Mª EVELIA SAN JUAN AGUADO

EL CUARTÓN

Todos los miembros de la familia lo llaman “el cuartón” –por su tamaño- y tienen relación con él. Es un camaranchón, sesquiáltero como toda la casa, un mundo singular, desligado en parte del resto y dotado de vida propia. El suelo es de tabla sin barnizar y las paredes enfoscadas de cemento. Atraviesan el techo unas robustas vigas de madera muy oscura, a gran altura. Recibe el sol de la mañana a través de una ventana baja que se abre al tejado del taller.

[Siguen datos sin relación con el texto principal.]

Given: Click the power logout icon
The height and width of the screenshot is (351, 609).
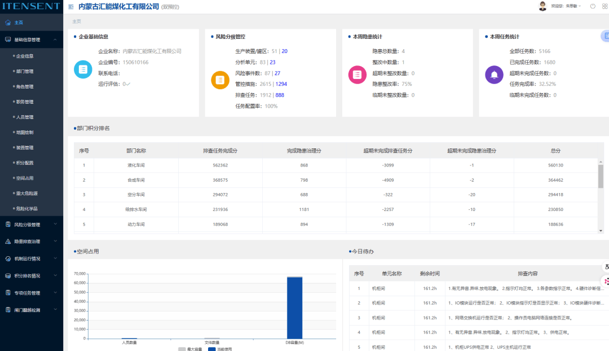Looking at the screenshot, I should (593, 6).
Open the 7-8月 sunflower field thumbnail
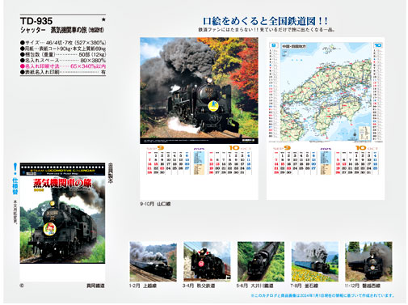 [x=315, y=261]
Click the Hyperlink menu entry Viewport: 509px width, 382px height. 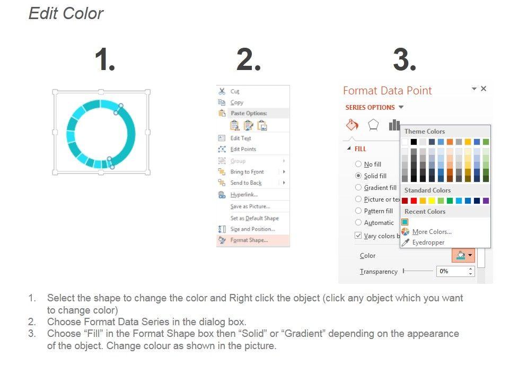point(244,195)
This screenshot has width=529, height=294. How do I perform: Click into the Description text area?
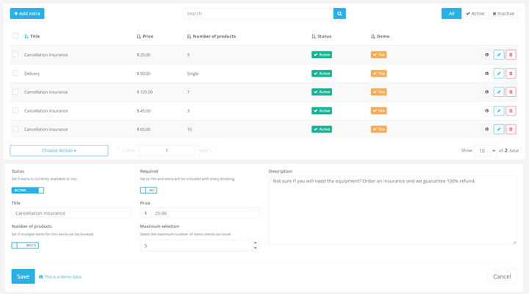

Allí conviven en armonía miles de objetos dispares que alguna vez acompañaron a los dueños en su diario afán y luego quedaron a la espera de una nueva oportunidad. Destaca desde la entrada la cama azul de barrotes de madera, construída hace más de sesenta años por el señor Nebreda, experto en la materia, destinada ahora a conservar los colchones de lana que hace más de veinte años fueron sustituídos por otros de espuma o de muelles. A la señora Nebreda le daba pena desprenderse de ellos, después de tantos años de abrirlos todos los veranos, extenderlos al sol, varear los vellones, remendar la tela o poner una nueva, coserlos y ponerles las cintas anudadas en lazada. Toda la vida “escomulléndolos” a diario al hacer las camas, le parecía imposible que pudieran ser mejores los modernos y por eso se había resistido a cambiarlos. Hacía mucho tiempo que esta cama ya no era usada por los chiquillos cuando llegaban las fiestas del pueblo. Los invitados comían y cenaban, pero ya no se quedaban a dormir como en otro tiempo.

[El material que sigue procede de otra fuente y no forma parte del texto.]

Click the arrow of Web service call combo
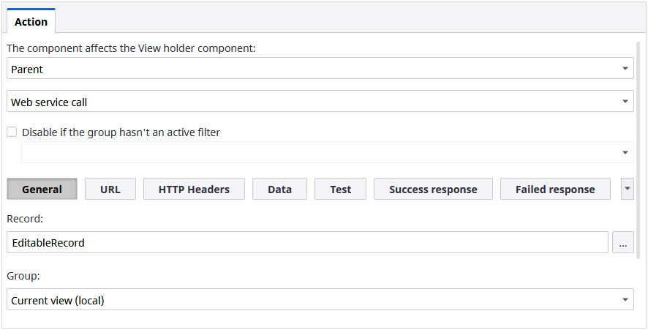648x330 pixels. (x=625, y=102)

A la derecha, la gran estantería artesanal del suelo al techo es en todo semejante a las de los viejos comercios de pueblo: en ella podría encontrarse cualquier cosa. En la parte superior, cuidadosamente colocados boca abajo, dos barreños y algunas cazuelas de Pereruela, enormes, renegridas en la base y algo deslucido el brillo en su interior, pruebas fehacientes de su frecuente uso pretérito. A su lado, dos maletas de madera, hechas a mano con esmero y pintadas en un tono marrón muy oscuro, esperan pacientes un nuevo destino como mesa auxiliar en un apartamento de diseño. Más abajo, otras maletas muy envejecidas conservan libros de texto de más de cincuenta años y ropas ajadas que nadie ha tenido el valor de tirar. A media altura, colgado de un gancho de la pared, el depósito para las irrigaciones, ya sin goma, con su inmaculada porcelana, a punto para un primer uso. En el estante siguiente, en abigarrado desorden, una colección de tarros de cristal, vacíos los pequeños y ocupados con legumbres de varios años los grandes. Hay también botellas de vidrio vacías, un par de latas de pimentón que en tiempos conservaban los dulces caseros que la dueña y su hija hacían para la fiesta y por Navidad. El óxido las ha invadido, tantos años hibernando. Las conservas caseras se hacen puntualmente cada verano y ocupan una gran cantidad de tarros que conviene ir almacenando a lo largo del año. En la parte de abajo descansan unas grandes potas de porcelana roja y un enorme jarrón de cerámica cansado de servir como paragüero en la entrada de la casa. En el fondo de un anciano baúl de cerdas de jabalí, cuidadosamente protegido por su caja original, un catetómetro que el señor Nebreda conservaba orgulloso, adquirido durante su estancia en la gran ciudad. Le resultó muy útil cuando construyó los armarios y enseres para la casa y nunca quiso juntarlo con la abundante herramienta que poblaba su taller.
En el sofá cama de la izquierda descansan bolsas y bolsas repletas de ropas usadas que a los chicos les fueron quedando pequeñas y más tarde anticuadas. A veces, rescatan alguna para trabajos ocasionales de reparaciones en algún coche o de corte y almacenado de leña.
Los ganchos de las vigas del techo han ido teniendo diversas funciones: desde sujetar las cestas que contenían dulces caseros, pasando por sostener varales que en otoño se llenaban de racimos de uvas para conservarlas hasta la Navidad, guindillas y pimientos enristrados; hasta las actuales perchas con antiguas cazadoras y chubasqueros a salvo del polvo cubiertos con un anciano tendal de lino casero tejido por la señora Nebreda. Cuando el frío o el temporal arrecian, es un alivio contar con alguno de ellos para salir del paso. Una lámpara de hojalatero duerme su jubilación en uno de los ganchos del fondo.
Y a la derecha, en el suelo, al colaire de la ventana, que tiene un cristal roto, las manzanas de la huerta amarillean o se pudren, perfuman el ambiente, completan el cuadro.